**Required work:** Please rewrite all the records below as a numbered list, leaving out any blank lines.

**Data extract:**

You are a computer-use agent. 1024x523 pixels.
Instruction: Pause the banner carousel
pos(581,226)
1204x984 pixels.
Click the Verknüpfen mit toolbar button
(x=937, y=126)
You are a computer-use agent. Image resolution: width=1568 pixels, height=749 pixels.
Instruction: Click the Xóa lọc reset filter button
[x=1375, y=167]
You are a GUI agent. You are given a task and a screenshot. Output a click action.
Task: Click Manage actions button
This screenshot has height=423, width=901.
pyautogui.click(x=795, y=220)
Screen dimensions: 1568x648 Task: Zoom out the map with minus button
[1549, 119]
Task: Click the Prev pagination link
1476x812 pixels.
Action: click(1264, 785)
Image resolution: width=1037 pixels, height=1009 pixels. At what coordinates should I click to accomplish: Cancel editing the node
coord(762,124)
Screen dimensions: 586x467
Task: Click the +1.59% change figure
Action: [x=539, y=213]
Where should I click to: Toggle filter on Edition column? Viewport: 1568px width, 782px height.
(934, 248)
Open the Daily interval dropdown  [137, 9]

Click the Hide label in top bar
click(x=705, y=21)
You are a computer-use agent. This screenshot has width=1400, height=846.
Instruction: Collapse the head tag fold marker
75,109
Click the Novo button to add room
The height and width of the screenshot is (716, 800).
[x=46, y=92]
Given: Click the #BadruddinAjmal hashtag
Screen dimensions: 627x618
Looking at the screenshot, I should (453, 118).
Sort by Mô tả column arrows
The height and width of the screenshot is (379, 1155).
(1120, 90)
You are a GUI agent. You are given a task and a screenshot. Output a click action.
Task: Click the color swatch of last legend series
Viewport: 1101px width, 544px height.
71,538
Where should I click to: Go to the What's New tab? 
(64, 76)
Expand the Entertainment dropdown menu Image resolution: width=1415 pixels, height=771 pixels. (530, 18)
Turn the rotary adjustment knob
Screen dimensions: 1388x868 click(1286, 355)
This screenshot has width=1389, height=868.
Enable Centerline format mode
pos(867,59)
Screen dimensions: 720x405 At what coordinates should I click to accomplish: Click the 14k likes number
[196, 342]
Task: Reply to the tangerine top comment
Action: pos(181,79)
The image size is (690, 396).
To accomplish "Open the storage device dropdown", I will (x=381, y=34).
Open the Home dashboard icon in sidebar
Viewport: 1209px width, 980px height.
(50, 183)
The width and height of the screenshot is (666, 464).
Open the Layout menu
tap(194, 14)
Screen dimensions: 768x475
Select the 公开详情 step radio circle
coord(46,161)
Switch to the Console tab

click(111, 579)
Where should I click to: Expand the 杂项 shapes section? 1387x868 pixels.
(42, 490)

**Response below:**
1. You are a computer-use agent. 1024x523 pixels.
2. Instruction: Pause the banner carousel
3. pos(581,226)
4. 1204x984 pixels.
5. Click the Verknüpfen mit toolbar button
6. (x=937, y=126)
7. You are a computer-use agent. Image resolution: width=1568 pixels, height=749 pixels.
8. Instruction: Click the Xóa lọc reset filter button
9. [x=1375, y=167]
10. You are a GUI agent. You are given a task and a screenshot. Output a click action.
11. Task: Click Manage actions button
12. This screenshot has height=423, width=901.
13. pyautogui.click(x=795, y=220)
14. Screen dimensions: 1568x648 Task: Zoom out the map with minus button
15. [1549, 119]
16. Task: Click the Prev pagination link
17. 1476x812 pixels.
18. Action: click(1264, 785)
19. Image resolution: width=1037 pixels, height=1009 pixels. At what coordinates should I click to accomplish: Cancel editing the node
20. coord(762,124)
21. Screen dimensions: 586x467
22. Task: Click the +1.59% change figure
23. Action: [x=539, y=213]
24. Where should I click to: Toggle filter on Edition column? Viewport: 1568px width, 782px height.
25. (934, 248)
26. Open the Daily interval dropdown  [137, 9]
27. Click the Hide label in top bar
28. click(x=705, y=21)
29. You are a computer-use agent. This screenshot has width=1400, height=846.
30. Instruction: Collapse the head tag fold marker
31. 75,109
32. Click the Novo button to add room
33. The height and width of the screenshot is (716, 800).
34. [x=46, y=92]
35. Given: Click the #BadruddinAjmal hashtag
36. Screen dimensions: 627x618
37. Looking at the screenshot, I should (453, 118).
38. Sort by Mô tả column arrows
39. The height and width of the screenshot is (379, 1155).
40. (1120, 90)
41. You are a GUI agent. You are given a task and a screenshot. Output a click action.
42. Task: Click the color swatch of last legend series
43. Viewport: 1101px width, 544px height.
44. 71,538
45. Where should I click to: Go to the What's New tab? 
46. (64, 76)
47. Expand the Entertainment dropdown menu Image resolution: width=1415 pixels, height=771 pixels. (530, 18)
48. Turn the rotary adjustment knob
49. Screen dimensions: 1388x868 click(1286, 355)
50. This screenshot has width=1389, height=868.
51. Enable Centerline format mode
52. pos(867,59)
53. Screen dimensions: 720x405 At what coordinates should I click to accomplish: Click the 14k likes number
54. [196, 342]
55. Task: Reply to the tangerine top comment
56. Action: pos(181,79)
57. The image size is (690, 396).
58. To accomplish "Open the storage device dropdown", I will (x=381, y=34).
59. Open the Home dashboard icon in sidebar
60. Viewport: 1209px width, 980px height.
61. (50, 183)
62. The width and height of the screenshot is (666, 464).
63. Open the Layout menu
64. tap(194, 14)
65. Screen dimensions: 768x475
66. Select the 公开详情 step radio circle
67. coord(46,161)
68. Switch to the Console tab
69. click(111, 579)
70. Where should I click to: Expand the 杂项 shapes section? 1387x868 pixels.
71. (42, 490)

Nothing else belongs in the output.